22 January, 2003
Greece's ambassador to Washington, George Savvaides, said in an interview yesterday that European Union governments are focusing on forging “the maximum common view” in their response to the U.N. inspectors' report on Iraq's weapons programs. The report is to be presented to the Security Council on Monday by chief weapons inspector Hans Blix.
As current holder of the EU's rotating presidency, Greece is at the center of those efforts. And it won't be easy to find common ground between Britain's staunch support of the United States and France's suggestion it might veto any Security Council resolution authorizing war.
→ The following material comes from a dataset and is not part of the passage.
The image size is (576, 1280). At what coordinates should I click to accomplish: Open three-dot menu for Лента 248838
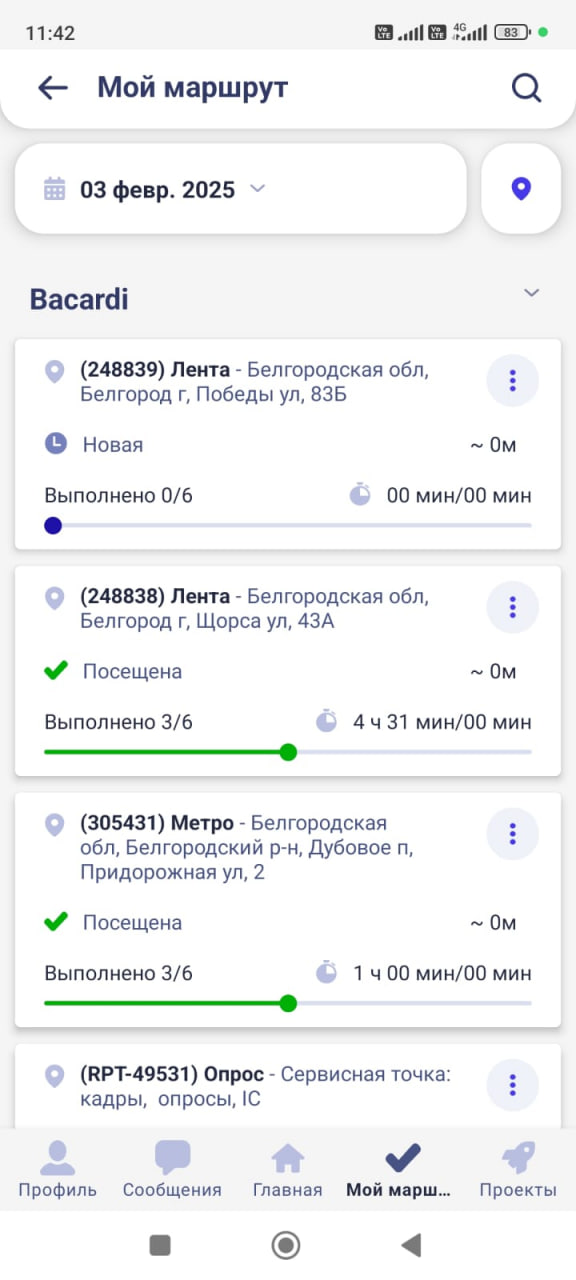pyautogui.click(x=512, y=606)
In the interview, Savvaides seemed to place his government somewhere between those two. “We wish to make sure that all the efforts that are necessary are undertaken by all parties involved,” he said of Iraq's obligation to disclose its weapons. But he noted that “the majority of the EU members would like to see the Security Council follow up on the situation, especially if the report is not clear on implementation.”
EU governments are conferring and reconferring daily, he said. “Of critical importance is the discussion that will take place next Monday within the EU at the Brussels meeting of the council of ministers,” which brings together cabinet members from the 15 EU countries. The meeting will be chaired by Greek Foreign Minister George Papandreou.
After the discussion on Monday, Greece, as president, will summarize and present the EU position, Savvaides said.
“Common policy does not always mean a common voice,” he said. “We will follow developments and try to act accordingly, avoiding the military option but obliging Iraq to comply fully with United Nations obligations. We are not magicians and we are not prophets, but we will do what we can.”